What everyone knows is wrong. The problem with the story we all know is that it ends 24 years early, and leaves out more flights than it includes. Add in those 24 extra years of innovation, and the blimps come off looking a lot better in comparison.

The last flight of a US Navy dirigible with a US Navy crew was in August 1961. The ZPG-2 Nan ships were followed by a larger ZPG-3: bigger again, with a larger, more capable AN-70 radar hiding in the gasbag, the ZPG-3 was the largest blimp ever fielded. Its capability didn’t matter– there was no money for blimps. Imagine a line of Admirals standing before the US Congress, hats in hand, and one asks for money for nuclear-powered submarines to smite the enemies of Uncle Sam with Intercontinental Ballistic Missiles wielding atomic fire, and the next man in line wants money for blimps. Airships seemed positively old-fashioned in comparison, and money was tight. The blimps were cut.
A giant ZPG-3W sits at its mooring mast, while a ZPG-2W takes off and a K-ship hovers in the background. Only two ZPG-3s were ever built. Image: US Navy
Yes, they provided an all-weather ASW and AEW capability nothing else could match… but other assets, ships and airplanes and helicopters, could do 90% of the job without requiring the expensive, dedicated infrastructure the blimps did. Airships were cut from the U.S. Navy the same year as seaplanes and the Regulus cruise missile program. You might say they’re the only things ever destroyed by the Polaris missile subs, but that’s arguably a good thing.
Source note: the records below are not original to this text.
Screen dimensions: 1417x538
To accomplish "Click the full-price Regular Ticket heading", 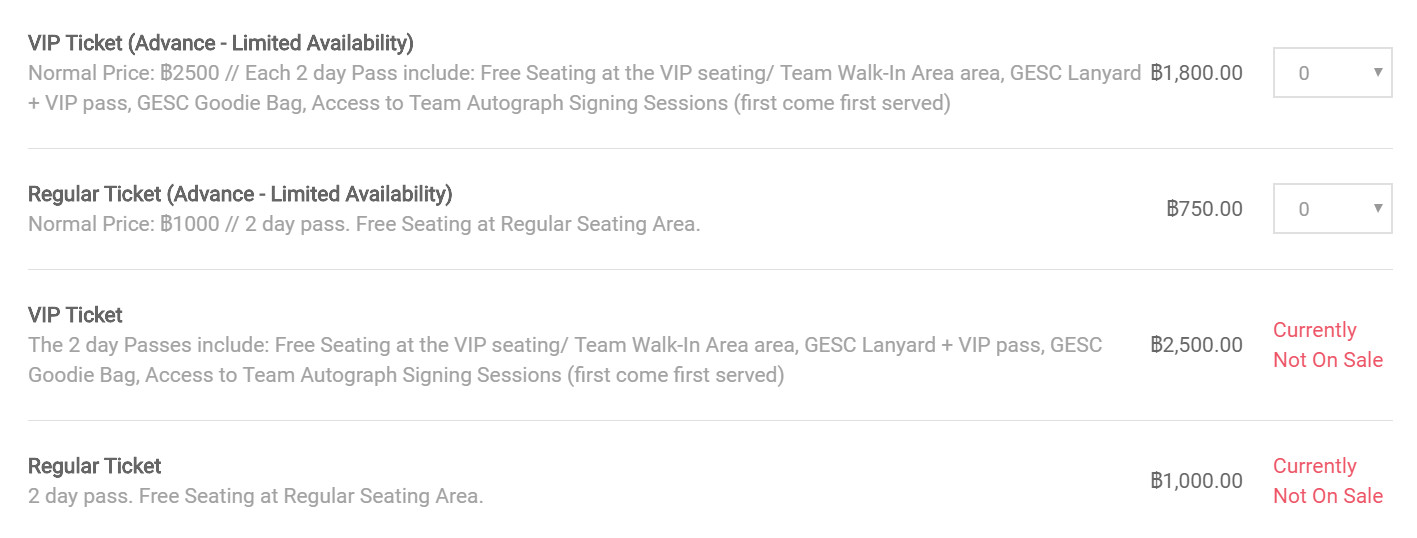I will tap(95, 466).
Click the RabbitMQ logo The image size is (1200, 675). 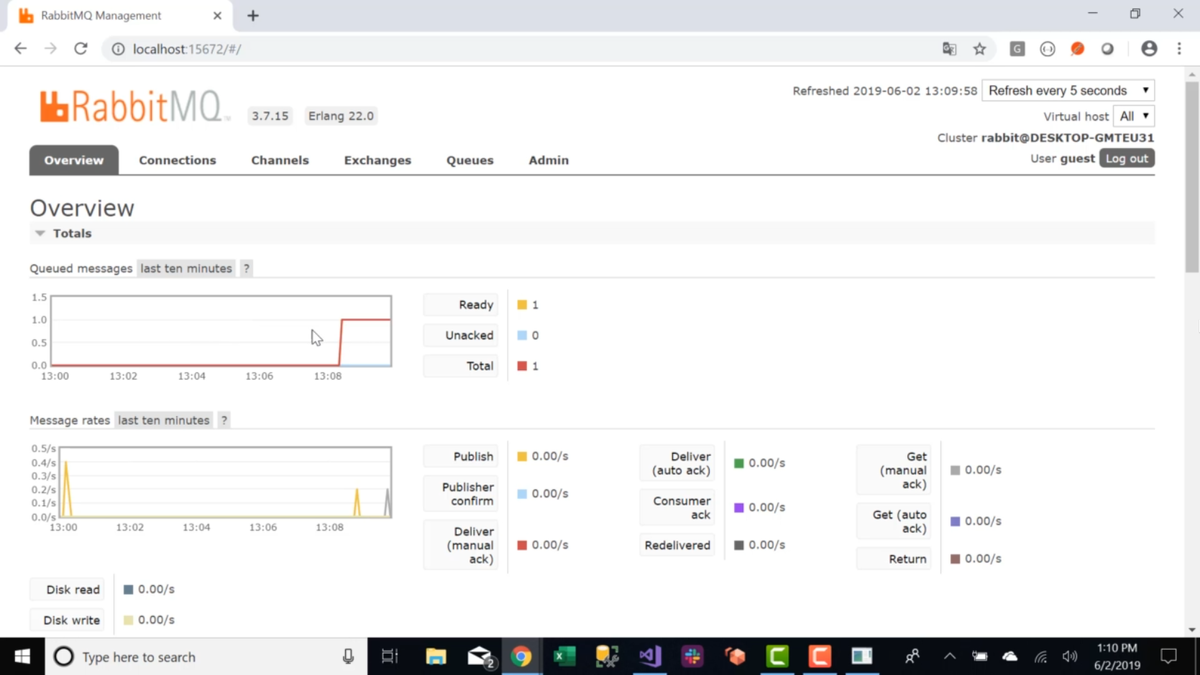[x=134, y=106]
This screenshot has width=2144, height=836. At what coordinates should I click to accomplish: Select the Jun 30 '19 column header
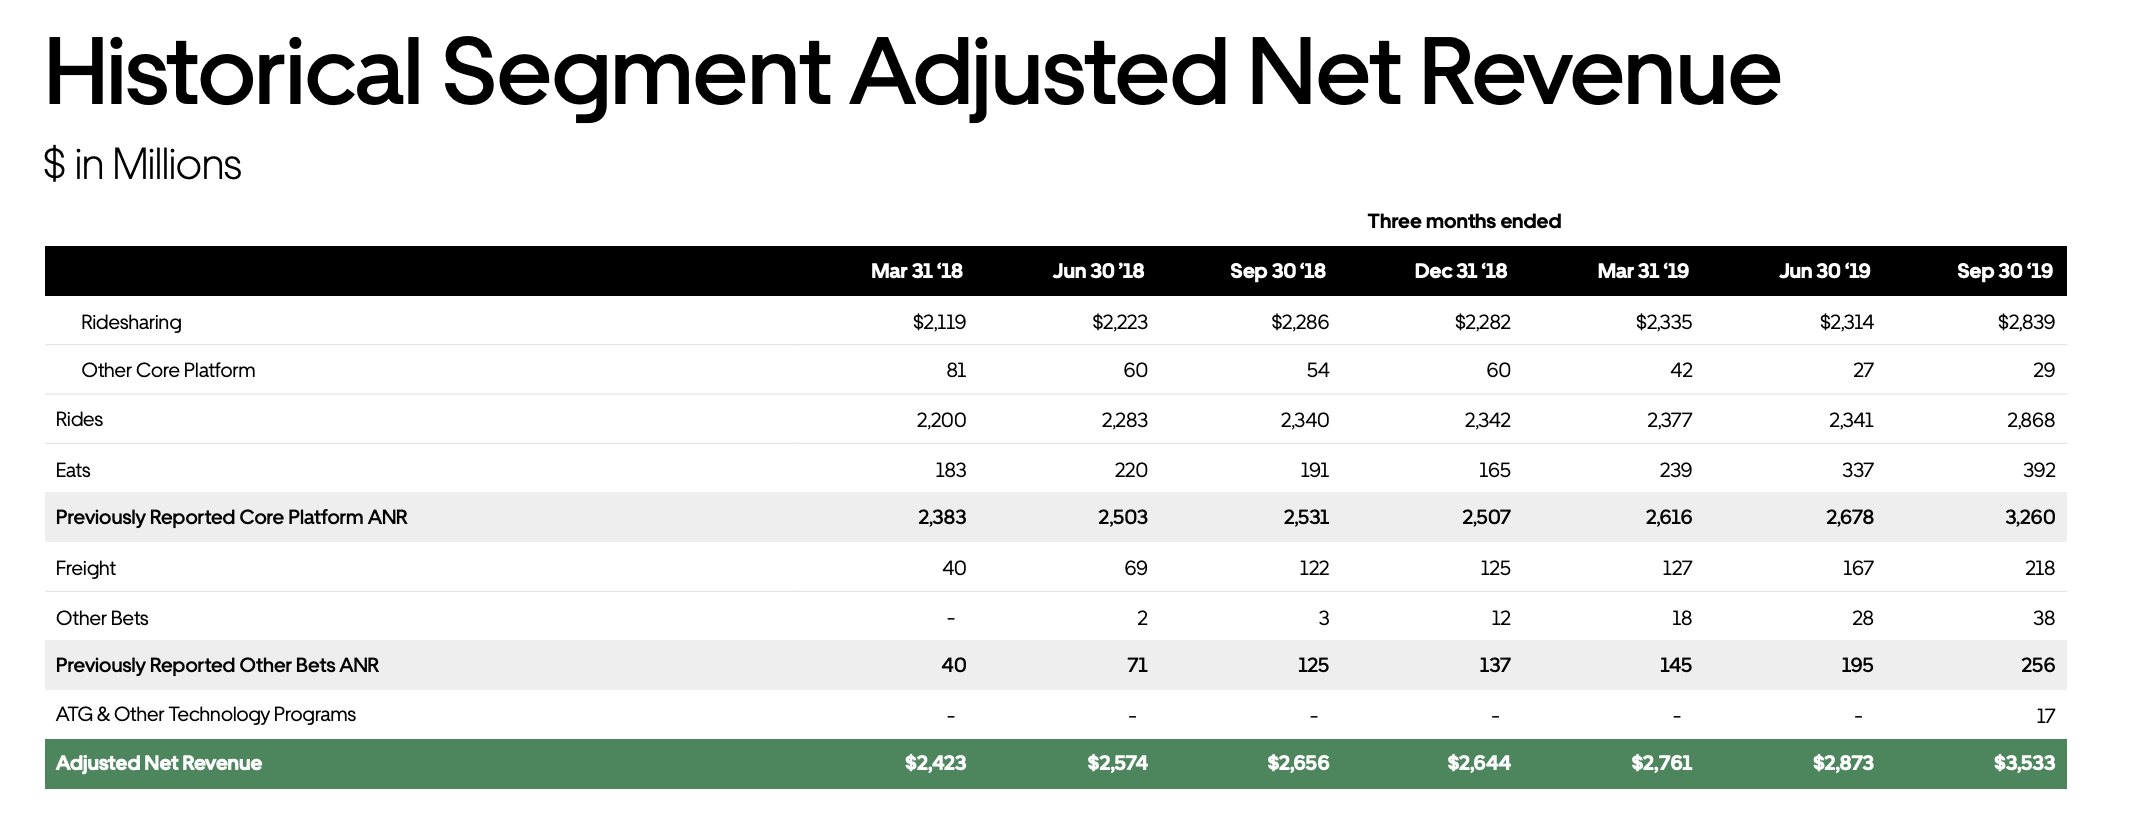click(x=1824, y=271)
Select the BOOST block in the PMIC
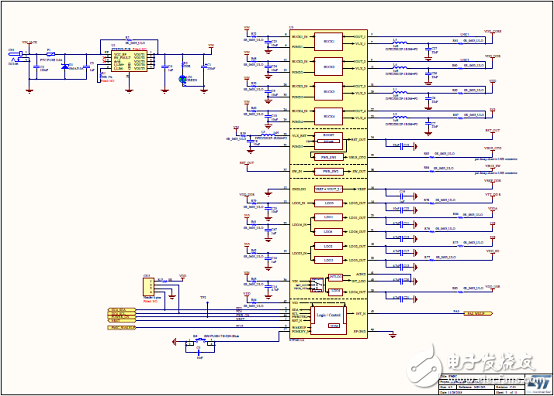 point(329,141)
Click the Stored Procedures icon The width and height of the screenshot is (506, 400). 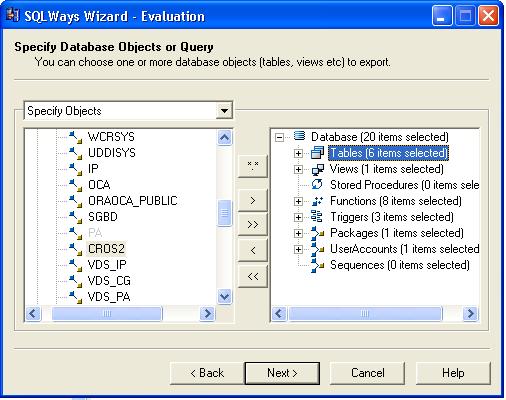point(317,185)
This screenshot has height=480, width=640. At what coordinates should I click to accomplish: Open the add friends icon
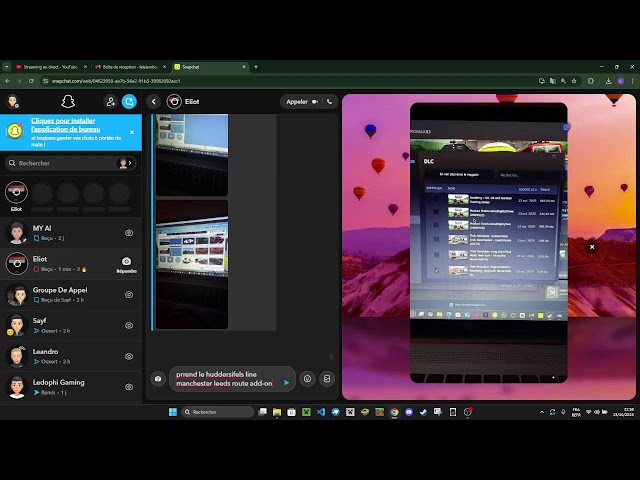(110, 101)
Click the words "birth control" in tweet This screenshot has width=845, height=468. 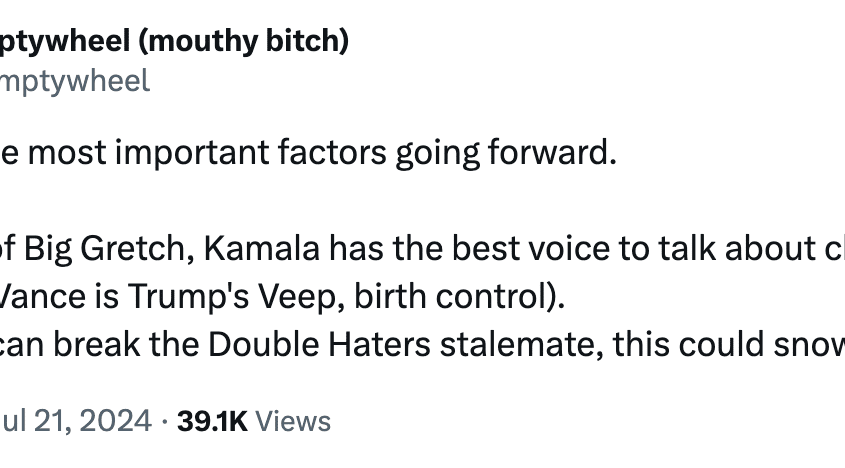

All the hot venture capital money is being sucked up by the AI bubble right now, and even if it wasn’t, the trendy thing in aviation is electric vertical takeoff and landing. That doesn’t mean there isn’t an airship renaissance just around the cornerthere is always an airship renaissance just around the corner. That it never results in anything but prototypes is irrelevant. LTA is just too enticing a technology to ever give up. If we ever are to get that renaissance to bear fruit, though, we’re going to have to have better stories.

If you’re focused on the Hindenburg going down in flames, or the Akron and Macon breaking up over water, airships seem like a bad bet. If you remember the Nan ships bouncing and wiggling their way through January snowstorms, manned by Navy “squids” with the one-winged dirigible badge on their breasts, then LTA starts to sound more reasonable.